The whole process of European integration is at risk. The integration crisis is the last stage in a sequence that began with the real estate subprime crisis and big US investment banks and quickly contaminated the global economy. The crisis of European integration consists of a renationalization of the culture of solidarity of the strongest EU states that impose fiscal austerity on the weakest ones in order to regain the trust of international finance; but the austerity cure risks to kill the patient, since it hinders domestic demand, restricts the tax basis, and makes the debt situation worse, thus forcing the indebted countries to depend even more on their creditors (the EU, ECB, and IMF troika). The rest of Europe cannot succeed in restoring growth without Germany, and Germany remains wedded to the austerity cure.

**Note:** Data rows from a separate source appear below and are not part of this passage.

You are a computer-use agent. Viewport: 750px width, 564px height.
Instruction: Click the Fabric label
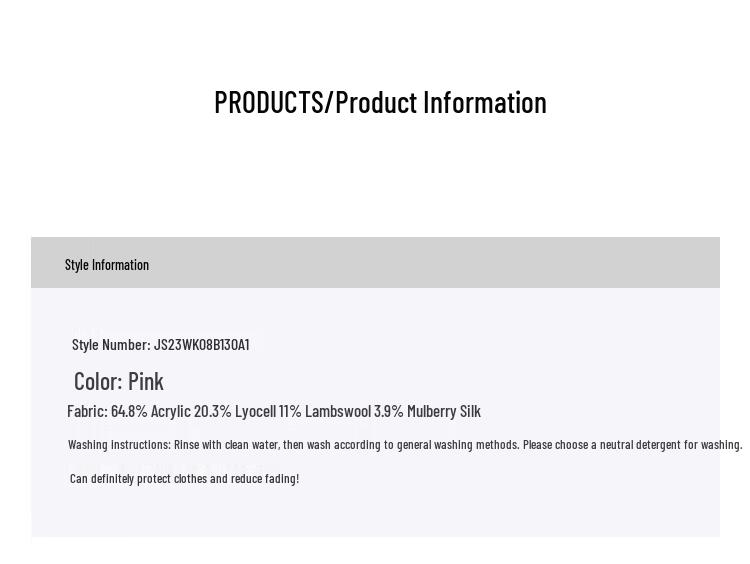87,411
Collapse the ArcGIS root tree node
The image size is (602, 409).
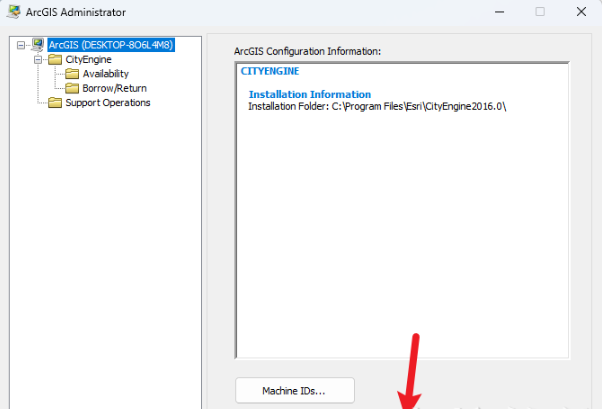click(x=22, y=45)
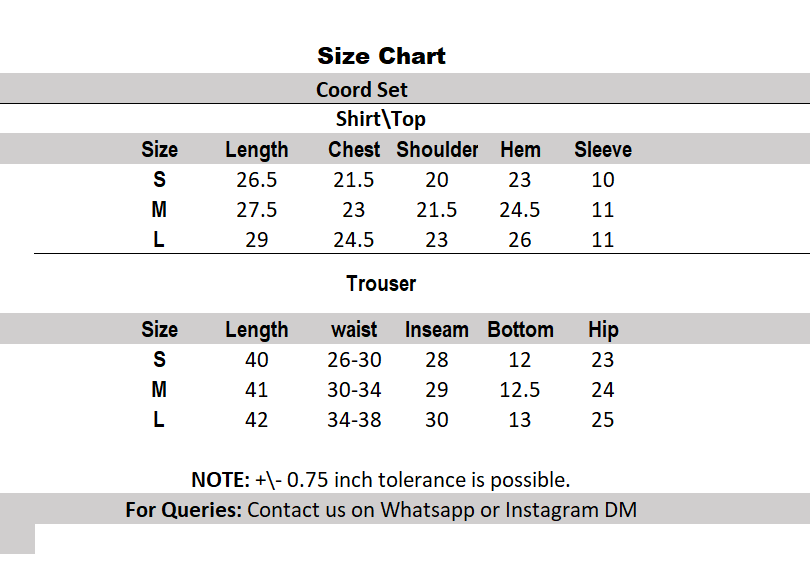
Task: Click the 26.5 shirt length value
Action: 257,180
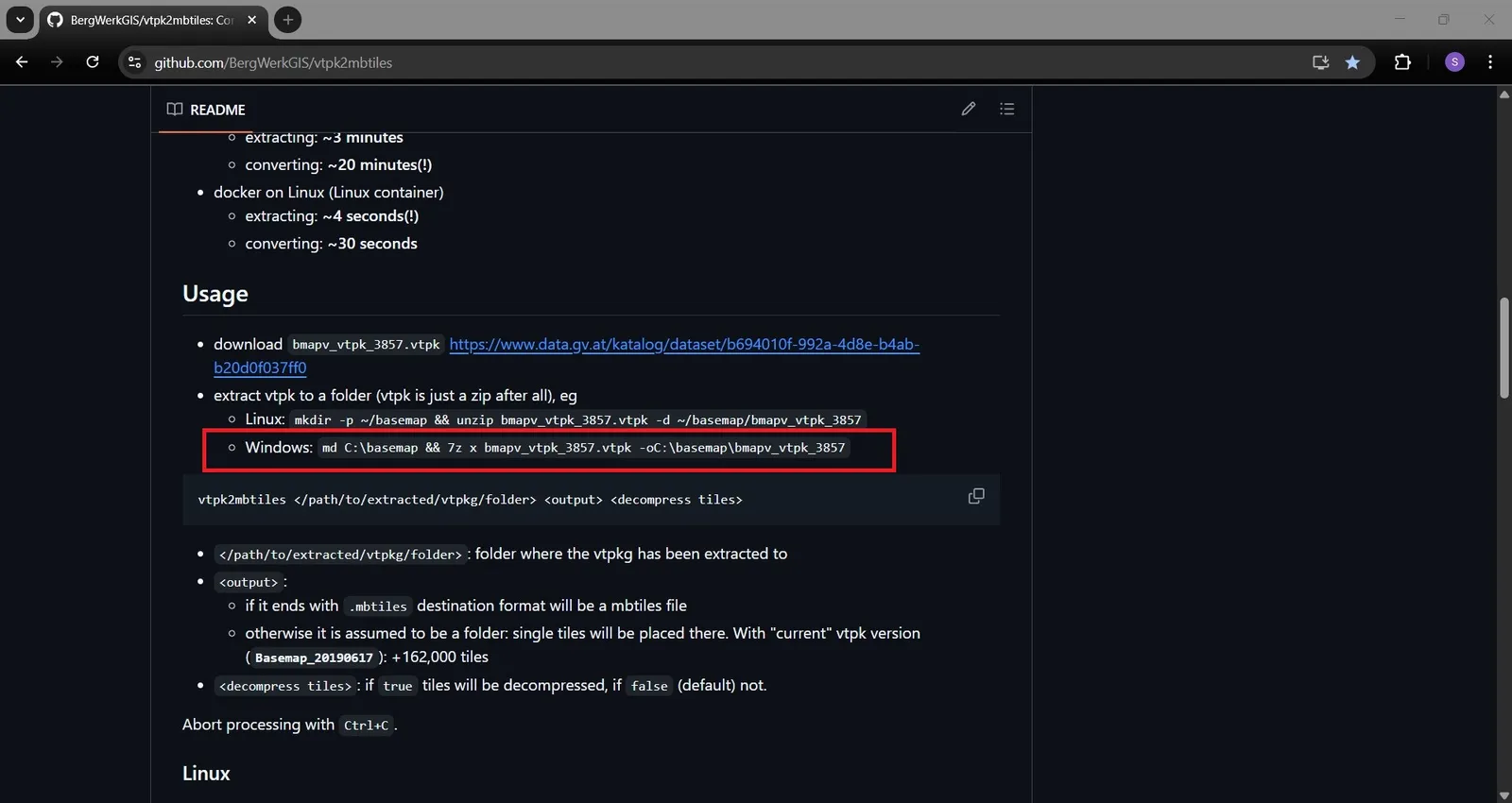Go back to the previous page

pyautogui.click(x=22, y=62)
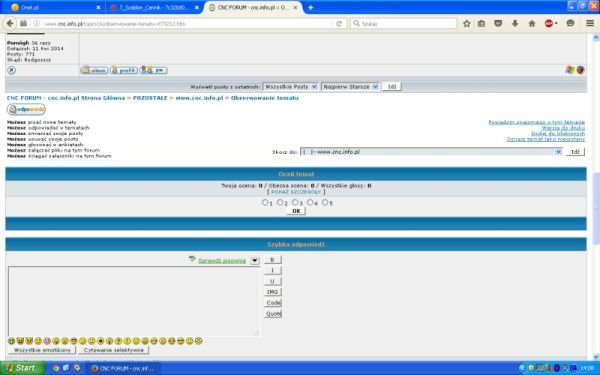Screen dimensions: 600x375
Task: Reload the page with the refresh icon
Action: [339, 24]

Pro-European parties, still a robust majority in the new Parliament elected in May 2019, should therefore take a new course: an effective strategy for stimulating growth and jobs that could compensate for the negative effects of fiscal austerity (however important that might be) and a democratization of decision-making processes in EU governance.
The president of the 2019–24 Commission Ursula von der Leyen announced in her first speeches in the European Parliament a programme of policy measures aimed at revitalizing the European economy, speeding up digitalization, implementing a green deal for Europe, bringing to life the Pillar of Social Rights to life, and providing common solutions for immigration. She also pledged to strengthen European democracy by granting greater powers to Parliament and citizens vis-à-vis the governments of member countries. As we argue in more details in Chapter 11, it is an ambitious programme that can rely on the support of a three/four-party coalition (EPP, S&D, renew Europe, Greens), but that, given the strong intergovernmental character of EU governance, needs to be effective to be pursued by the European Council as well. In the Council an effective strategy to relaunch the European project will find the support of leaders such as Emmanuel Macron and most member states (first of all the largest ones, France, Italy, and Spain), but also the resistance of eurosceptic governments and the reluctance of the German government, although the recent
stagnation of the German economy fosters a changing attitude towards its huge public budget surplus (as with the already announced €60 billion plan to fight climate change). However, for the moment, the main policy decisions to help growth and employment remain those of the ECB (such as the restarting of the QE programme, announced by Draghi in September 2019 and likely to be continued by new president Christine Lagarde). But monetary policy is a necessary, not a sufficient, condition for revitalizing the European economy. The cleavage between financial austerity-minded governments and public investment-minded governments is here to stay, but a new compromise is possible based on huge public and private investments in the green economy, physical and social infrastructures, and science and technology, and on a trade-off between the flexible application of fiscal rules and the implementation of structural reforms.